Sorgulamadığımız için bu hallere düştük. Bütüne bakmadığımız, bencilce davranmaktan vazgeçmediğimiz sürece sistemin gazabı üzerimizde olacak. Korkuyla, “el âlem ne der”cilikle bugüne geldik. Kişisel çıkarlarımız için, rahatımız için, aforoz edilmekten korktuğumuz için, sevilmek için, cici kız olmak için gerçeklere gözümüzü yumduk. Parçaya takıldık, bütünü kaçırdık.
Kendi ellerimizle yavrularımızı yaraladık, sünnet dedik adına, sorgulamadık. Sezaryenle doğurduk, sorgulamadık.

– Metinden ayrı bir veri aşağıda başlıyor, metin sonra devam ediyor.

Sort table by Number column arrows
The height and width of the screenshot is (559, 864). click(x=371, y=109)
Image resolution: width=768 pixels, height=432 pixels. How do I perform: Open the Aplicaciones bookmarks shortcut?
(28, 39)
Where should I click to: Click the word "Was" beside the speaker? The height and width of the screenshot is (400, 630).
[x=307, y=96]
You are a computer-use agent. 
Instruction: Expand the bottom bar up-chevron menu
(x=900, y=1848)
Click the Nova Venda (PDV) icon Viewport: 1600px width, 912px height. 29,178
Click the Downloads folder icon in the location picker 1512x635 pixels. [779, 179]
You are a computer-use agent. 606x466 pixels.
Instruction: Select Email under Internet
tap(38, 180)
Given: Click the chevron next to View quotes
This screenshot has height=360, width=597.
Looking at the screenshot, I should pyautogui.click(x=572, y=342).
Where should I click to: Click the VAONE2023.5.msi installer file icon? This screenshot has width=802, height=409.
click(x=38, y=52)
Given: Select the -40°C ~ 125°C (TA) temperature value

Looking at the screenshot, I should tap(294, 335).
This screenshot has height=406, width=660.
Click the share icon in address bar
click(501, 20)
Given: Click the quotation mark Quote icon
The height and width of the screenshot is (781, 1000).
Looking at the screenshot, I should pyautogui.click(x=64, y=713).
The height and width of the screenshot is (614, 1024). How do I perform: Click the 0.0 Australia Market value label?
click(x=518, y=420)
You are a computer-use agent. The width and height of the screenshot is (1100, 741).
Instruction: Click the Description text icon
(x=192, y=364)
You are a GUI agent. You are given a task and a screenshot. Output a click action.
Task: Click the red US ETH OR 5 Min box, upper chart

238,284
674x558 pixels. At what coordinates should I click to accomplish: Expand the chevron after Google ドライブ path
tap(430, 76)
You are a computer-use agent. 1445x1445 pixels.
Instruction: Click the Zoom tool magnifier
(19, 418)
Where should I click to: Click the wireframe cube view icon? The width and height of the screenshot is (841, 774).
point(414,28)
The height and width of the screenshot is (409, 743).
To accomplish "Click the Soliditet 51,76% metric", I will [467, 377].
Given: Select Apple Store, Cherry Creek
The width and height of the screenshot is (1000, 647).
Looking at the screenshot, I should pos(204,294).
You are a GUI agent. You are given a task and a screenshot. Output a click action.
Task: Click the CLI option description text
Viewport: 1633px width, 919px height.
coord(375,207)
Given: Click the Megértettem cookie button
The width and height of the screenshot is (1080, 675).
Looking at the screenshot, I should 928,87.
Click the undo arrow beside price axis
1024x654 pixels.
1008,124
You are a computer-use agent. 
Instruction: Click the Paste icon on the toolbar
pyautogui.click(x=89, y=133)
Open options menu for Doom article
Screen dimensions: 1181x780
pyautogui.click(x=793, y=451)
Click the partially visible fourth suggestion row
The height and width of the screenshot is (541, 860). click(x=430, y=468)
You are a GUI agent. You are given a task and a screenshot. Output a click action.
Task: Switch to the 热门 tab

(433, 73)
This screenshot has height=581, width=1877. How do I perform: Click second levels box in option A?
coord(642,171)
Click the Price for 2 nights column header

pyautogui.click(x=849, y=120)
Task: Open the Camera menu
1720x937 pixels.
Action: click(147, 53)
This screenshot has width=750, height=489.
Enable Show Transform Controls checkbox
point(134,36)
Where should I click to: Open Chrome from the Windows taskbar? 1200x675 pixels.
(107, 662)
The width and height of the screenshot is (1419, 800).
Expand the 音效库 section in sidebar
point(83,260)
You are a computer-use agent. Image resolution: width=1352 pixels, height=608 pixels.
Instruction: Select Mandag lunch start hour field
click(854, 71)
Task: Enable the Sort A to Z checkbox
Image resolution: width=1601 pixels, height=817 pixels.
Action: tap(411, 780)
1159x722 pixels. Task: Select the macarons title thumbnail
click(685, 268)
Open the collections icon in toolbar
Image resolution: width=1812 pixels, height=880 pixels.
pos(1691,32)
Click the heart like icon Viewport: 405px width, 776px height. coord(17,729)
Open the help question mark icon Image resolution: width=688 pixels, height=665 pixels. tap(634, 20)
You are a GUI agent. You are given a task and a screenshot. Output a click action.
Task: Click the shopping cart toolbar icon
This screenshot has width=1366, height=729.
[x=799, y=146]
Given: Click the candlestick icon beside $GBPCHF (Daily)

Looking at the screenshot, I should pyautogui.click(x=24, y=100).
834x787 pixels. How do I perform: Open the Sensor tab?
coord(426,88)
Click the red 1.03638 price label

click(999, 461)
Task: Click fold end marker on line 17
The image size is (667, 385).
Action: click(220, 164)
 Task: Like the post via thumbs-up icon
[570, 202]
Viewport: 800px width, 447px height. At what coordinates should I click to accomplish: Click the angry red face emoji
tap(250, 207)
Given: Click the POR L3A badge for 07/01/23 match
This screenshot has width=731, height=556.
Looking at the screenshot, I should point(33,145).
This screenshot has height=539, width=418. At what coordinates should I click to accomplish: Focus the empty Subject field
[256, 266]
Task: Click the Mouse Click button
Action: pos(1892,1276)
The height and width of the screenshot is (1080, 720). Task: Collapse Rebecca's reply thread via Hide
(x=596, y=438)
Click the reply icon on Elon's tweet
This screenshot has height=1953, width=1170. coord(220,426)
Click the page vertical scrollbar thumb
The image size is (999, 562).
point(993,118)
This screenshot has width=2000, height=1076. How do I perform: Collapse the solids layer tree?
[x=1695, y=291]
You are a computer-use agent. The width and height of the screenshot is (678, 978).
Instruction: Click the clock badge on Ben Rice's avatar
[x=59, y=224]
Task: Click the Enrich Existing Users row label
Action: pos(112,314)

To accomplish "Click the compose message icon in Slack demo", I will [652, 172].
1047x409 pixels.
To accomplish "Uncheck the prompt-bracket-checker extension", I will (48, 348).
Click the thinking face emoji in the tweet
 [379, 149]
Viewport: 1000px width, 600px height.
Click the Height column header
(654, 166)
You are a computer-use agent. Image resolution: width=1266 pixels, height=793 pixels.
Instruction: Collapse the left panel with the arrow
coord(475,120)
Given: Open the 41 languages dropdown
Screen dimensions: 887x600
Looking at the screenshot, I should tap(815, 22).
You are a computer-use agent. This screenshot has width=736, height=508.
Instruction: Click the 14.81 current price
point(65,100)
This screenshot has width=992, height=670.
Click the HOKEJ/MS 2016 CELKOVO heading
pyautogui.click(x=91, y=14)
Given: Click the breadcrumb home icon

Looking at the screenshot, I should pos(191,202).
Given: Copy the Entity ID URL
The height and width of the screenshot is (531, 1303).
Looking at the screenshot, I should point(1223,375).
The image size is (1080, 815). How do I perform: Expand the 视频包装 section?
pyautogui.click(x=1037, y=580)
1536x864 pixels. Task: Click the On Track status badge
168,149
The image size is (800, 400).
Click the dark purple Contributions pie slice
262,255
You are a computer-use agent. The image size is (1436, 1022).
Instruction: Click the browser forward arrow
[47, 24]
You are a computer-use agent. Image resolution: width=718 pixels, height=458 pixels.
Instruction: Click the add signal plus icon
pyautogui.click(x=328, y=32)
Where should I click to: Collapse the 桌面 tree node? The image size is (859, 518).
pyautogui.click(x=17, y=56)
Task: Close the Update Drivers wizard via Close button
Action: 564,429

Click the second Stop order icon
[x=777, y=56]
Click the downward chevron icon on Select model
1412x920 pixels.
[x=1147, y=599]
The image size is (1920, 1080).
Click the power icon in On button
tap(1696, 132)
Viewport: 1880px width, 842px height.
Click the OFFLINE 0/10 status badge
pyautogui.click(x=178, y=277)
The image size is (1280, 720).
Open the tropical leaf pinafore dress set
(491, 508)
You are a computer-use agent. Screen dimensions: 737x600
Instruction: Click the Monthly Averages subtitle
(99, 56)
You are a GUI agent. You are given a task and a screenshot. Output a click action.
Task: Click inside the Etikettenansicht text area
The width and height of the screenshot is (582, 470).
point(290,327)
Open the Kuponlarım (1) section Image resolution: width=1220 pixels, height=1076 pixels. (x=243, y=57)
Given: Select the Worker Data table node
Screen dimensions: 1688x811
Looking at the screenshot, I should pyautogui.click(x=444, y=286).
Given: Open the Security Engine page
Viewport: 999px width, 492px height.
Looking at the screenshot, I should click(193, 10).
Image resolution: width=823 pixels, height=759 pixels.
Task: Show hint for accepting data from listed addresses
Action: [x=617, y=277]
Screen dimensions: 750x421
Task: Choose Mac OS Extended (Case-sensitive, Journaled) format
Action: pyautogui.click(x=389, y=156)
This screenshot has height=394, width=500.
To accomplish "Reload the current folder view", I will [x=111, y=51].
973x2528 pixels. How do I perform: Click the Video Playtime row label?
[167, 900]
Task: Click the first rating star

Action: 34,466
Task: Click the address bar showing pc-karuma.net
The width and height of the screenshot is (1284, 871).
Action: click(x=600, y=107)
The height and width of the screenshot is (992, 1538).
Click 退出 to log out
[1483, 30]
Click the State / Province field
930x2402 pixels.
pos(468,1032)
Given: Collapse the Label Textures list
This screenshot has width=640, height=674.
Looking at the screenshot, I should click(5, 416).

Antideprasanları yutturdular sorgulamadık, aşıları kaktırdılar sorgulamadık. İmamın dediğini yap yaptığını yapma dediler, “Eyvallah” dedik.
Oysa baktığımızda İnsanlık, dogmalara itaat etmeyip sorgulayan, araştıran, farklı düşünüp davranabilen cesur insanlar sayesinde bugüne evrildi.
Spiritüellik dersen mangalda kül bırakmıyoruz; en spiritüel biziz. Birlik bilinci, her şey bir, sevgi içimizde diye dolanıp durmak moda oldu. Her sokak başını gelişim, değişim dönüşüm merkezleri tuttu. Ciddi bir kirlilik söz konusu. İki saat eğitim alan merkez sahibi olup insanları kurtarmaya soyundu. Yeterlilik belgeleri maalesef işin ruhunu öldürdü.
Boş vermek bir seçim. Unuttuğumuz, gözden kaçırdığımız, uykuda olduğumuz kısım ise tüm spiritüel öğretilerin söylediği ve artık bilimin de kanıtladığı enerji okyanusundan ibaret olduğumuz. Hepimiz birbirimize bağlıyız. Düalite bir yanılsama. Her şey tek ve bütün!
Meali:
DOSTUM! Aynı gemideyiz! Kendin için istediğini başkası sandığın için istemediğin sürece, “Benim olsun, onun olmasın. Ben iyi olayım, o ne olursa olsun” dediğin, bencilliğinde boğulduğun sürece eninde sonunda bu gemi batacak; hem de senin gibiler yüzünden!
Ayrıca sanıyor musun başkaları hakkındaki tüm olumsuz düşüncelerin, “Ah!” etmelerin sadece onlara zarar veriyor? İlk zararı kendin görüyorsun en büyük bedeli ödediğinin farkına bile varmadan. Etme bulma dünyası demişler. İnsan ne yaparsa kendine yapar demişler. Rüzgâr eken fırtına biçer demişler.
Bir düşün; mide hücresi, “Ben mide hücresiyim, kalp hücresi benden değil, böbrek benden değil” diye düşünse ve onları cezalandırsa sırf kendisi gibi olmadıkları için. Ne kadar yaşamaya devam eder dersin? Kalp duruncaya, böbrek çalışamayıncaya kadar. Bu gözle bakmadıkça yaşama şansımız yok. Anlayış geliştirmek, empati kurmak, anlamak ve gerekeni yapmak boynumuzun borcu. Gelişmek, öğrenmek, sorgulamak, anlamak, anlatmak zorundayız. Bu dünyaya pisliğimizi bırakıp gidersek kendi çocuklarımız, onların çocukları, tüm insanlığın çocukları bu pislikte boğulacak. Kendi çöplüğümüzden başlamak, kendimize, çevremize, insanlığa, doğaya yararlı olmak zorundayız. İnsan olmanın tek yolu bu. Ya olacağız ya da dibi boylayacağız. Seçim senin!